Der Ort, an dem er sich augenblicklich befand, hatte mit dieser Herausforderung viel zu tun. Er hatte eine Vorliebe für schnelle Autos, große Häuser sowie Designerkleidung und unterschied sich darin nicht von vielen seiner Zeitgenossen, aber in seinem Alltagsleben hätte er sich damit verraten. Stattdessen hatte er einen Kompromiss gefunden, der es ihm erlaubte, einen Teil seines nicht ganz legalen Einkommens zu nutzen, ohne dass seine Freude an anderen kleinen Luxusgütern getrübt wurde. Der Atmung, beispielsweise. Und so lebte er im Alltagsleben von seinem seiner Ansicht nach völlig unzureichenden Gehalt. Und ein- oder zweimal im Jahr, wenn er Urlaub hatte, verschwand er von der Bildfläche.
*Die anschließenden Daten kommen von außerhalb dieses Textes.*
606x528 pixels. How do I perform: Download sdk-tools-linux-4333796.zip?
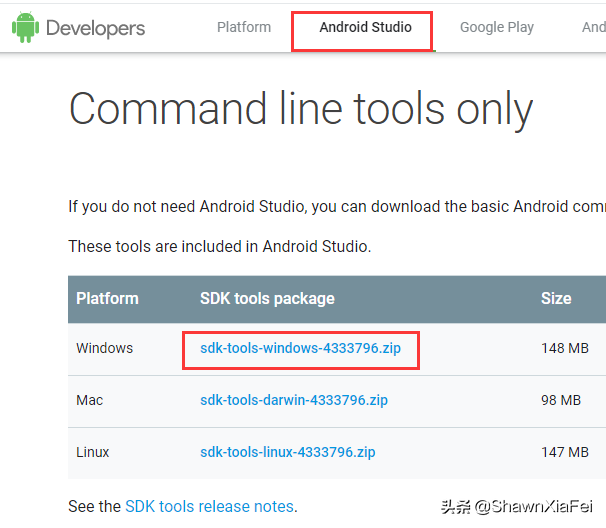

Aus der Sicht seiner Arbeitskollegen war er ein Naturfreund, der seine Urlaube auf anstrengenden Wanderpfaden in der Natur verbrachte. In Wirklichkeit freilich hielt er sich dann an Orten wie diesem auf, wo er teure Kleidung tragen, in teuren Lokalen essen, in teuren Hotels absteigen, sich mit teuren Frauen vergnügen und, ganz allgemein gesprochen, in dem Stil leben konnte, den er vorzog. Am Ende seines Urlaubs wanderte seine Kleidung in irgendeine wohltätige Sammelstelle, was ihn zwar ziemlich ärgerte, was er aber als eines der kleinen Opfer so lange hinzunehmen bereit war, bis er es sich leisten konnte, in den Ruhestand zu treten. Sehr anonym, natürlich.
Plötzlich versperrten zwei eindeutig männliche Beine seinen bis zu diesem Zeitpunkt äußerst befriedigenden Ausblick auf eine schlanke Brünette in einem Monokini. Sie verfügte nicht über sehr reichliche weibliche Attribute, aber was sie hatte, war auf attraktive Weise verteilt. Er blickte leicht verstimmt aus zusammengekniffenen Augen zu seinem unwillkommenen Besucher auf.